Immer mehr werden die Menschen zu von der Managerkrankheit entwürdigten Robotern, zu Automaten.
Hetzen ist ihre Parole. [22]
Äußerlichkeit und Gepferch sind der Triumpf der Masse.
Millionen von Menschen stürmen dauernd, selbst bei Regen und Sturm, auf die Fußballplätze, verstarren sich bis zur Raserei in den fliegenden Lederball, den stoßenden Fuß.
Beten mit angehaltenem Atem die tobende, rohe Geschwindigkeit lebloser Motoren an, bringen johlend und brüllend ihrer Gottheit, dem muskelschwellenden Boxer ihren Tribut dar, beben tausend weibliche Leiber in fiebrig schwärmender Ekstase, wenn seine derbe Tatze den Gegner zu Boden schlägt.
Hängen Legionen junger Menschen an den geist- und gemüttötenden, übelste Geräusche auskreischenden Musikboxen. Verzerren sich Gliedmaßen und Gesichter in kläglichen Verrenkungen. Kauen hunderttausend Kiefer in gedankenträger Mechanik den importierten Kaugummi.
Alles Äußerlichkeit, ihr ganzes Leben eine einzige, seelenlose, furchtbare Äußerlichkeit!
Überall eine dauernde Flucht vor sich selbst!
Doch wie soll es auch anders sein?
Die Wissenschaft ist trotz all ihrem emsigen Gebaren blutleer, denn sie findet vom Trug nicht zur Wahrheit, geht vom vergänglichen, nur die Hülle darstellenden Stoff nicht zur unvergänglichen, geistigen Wesenheit. [...] [24]
So schändet der Großteil der Menschheit durch diese grob materielle Lebensführung dauernd die Erde und den Himmel.
Und die Erde wird immer unwilliger über dieses antigöttliche Tun, legt Dürre über große Landstriche, reißt Taifune und Stürme vom Himmel, gießt riesenhafte Überschwemmungen in die Weichbilder der Menschen, reißt sich den Leib auf und wirft das Feuer ihres Inneren unter sie, geißelt sie mit Hungersnöten, schickt Seuchen und mahnt sie eindringlich mit den immer mehr zunehmenden, atomaren Spannungen in der Atmosphäre. [25]
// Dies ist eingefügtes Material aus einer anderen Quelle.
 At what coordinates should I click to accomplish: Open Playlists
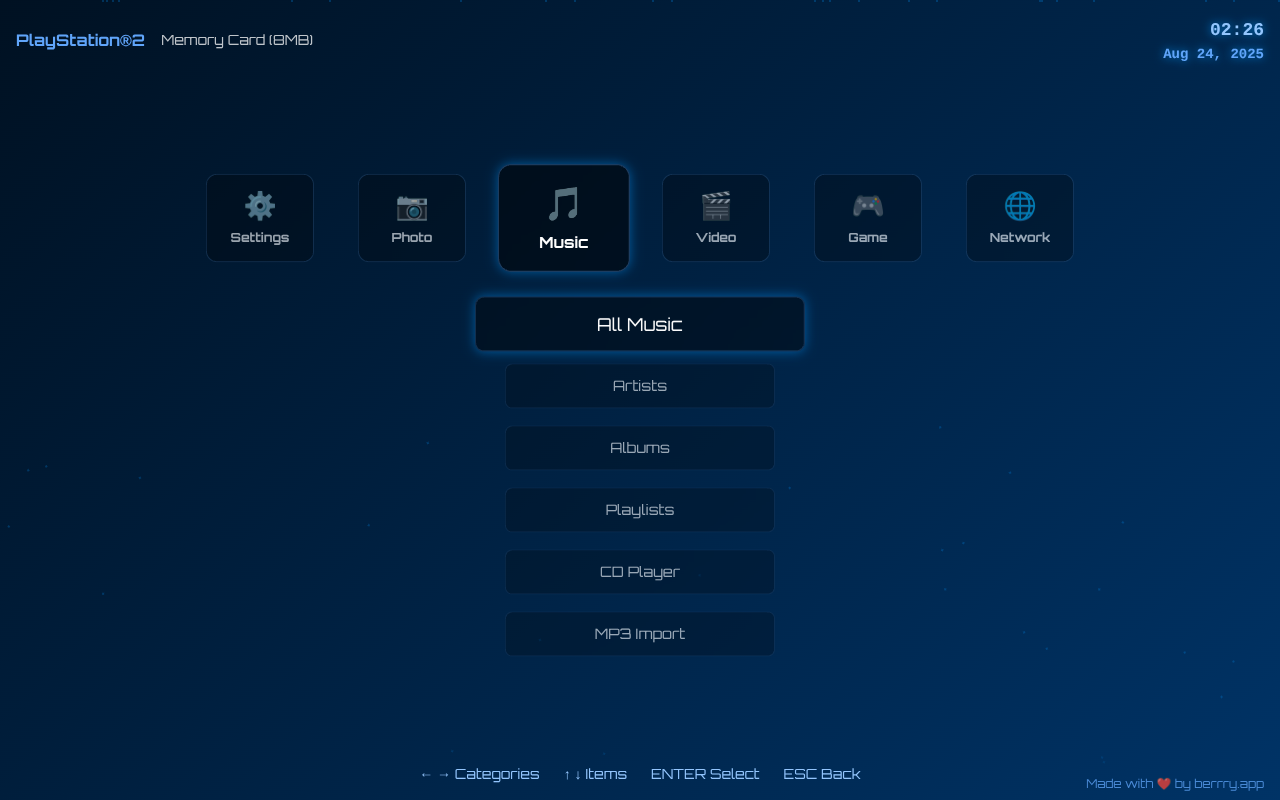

Doch die Kinder der Erde lesen diese dauernden Mahnungen kalten, teilnahmslosen Herzens in ihren Morgenblättern mit jenem kurzen, flüchtigen Blick, den sie zwischen Frühstück und ihrem ersten Geschäft übrig haben, und lassen diese Hiobsbotschaften als neugierigen Prickel über sich laufen, eh sie erneut hinabsinken in die finsteren Klüfte ihres monotonen, gejagten, materiellen Lebenstrottes. [...] [29]
II. Der Ruf oder der königliche Weg
Zu Dir aber, o Jugend, die du das neue Geschlecht bist, unser geliebtes, umsorgtes Blut, unsere Hoffnung, an die wir glauben und die du, von der Schuld noch ungeritzt, an die Last und die Sünde der Erde noch nicht gebunden bist, ihr Frischen, Starken, Unverbrauchten, – zu euch will ich reden!
Eure reinen Seelen müssen den Grabeszustand fühlen, in den die Menschheit gesunken ist und von dem der große russische Dichter und Seher Leo Tolstoj sagt, daß es ihm scheint, als ob lebende Leichname über die Erde gingen.
Eure unbefleckten Herzen müssen die Lichtferne, die innere Leere der Zeit spüren! [...] [31]
. . . Aber ihr sollt wissen, ihr Jungen, daß auch die Alten, die nun so schwer vom Stoff gefangen sind, einst in ihren jungen Jahren von der gleichen, hohen, lichten Sehnsucht erfüllt waren, ehe sie den tückischen, unsichtbaren Fangnetzen der Materie erlagen.
Das sollt ihr wissen – und mit großem Ernst bedenken!
Darum, o Jugend, blicke in dich! Und frage dich, wie das geschehen konnte, um dich dereinst zu bewahren vor dem gleichen Los. Denn mag der Wohlstand deiner Väter noch so groß sein, den wahren Wert des Menschen macht doch nur der Reichtum seiner Seele, die Größe seiner Ideale aus!
Blicke um dich!
Ist beschwingtes, friededurchströmtes Glück der tatsächliche und gesegnete Lebenszustand deines Volkes? . . .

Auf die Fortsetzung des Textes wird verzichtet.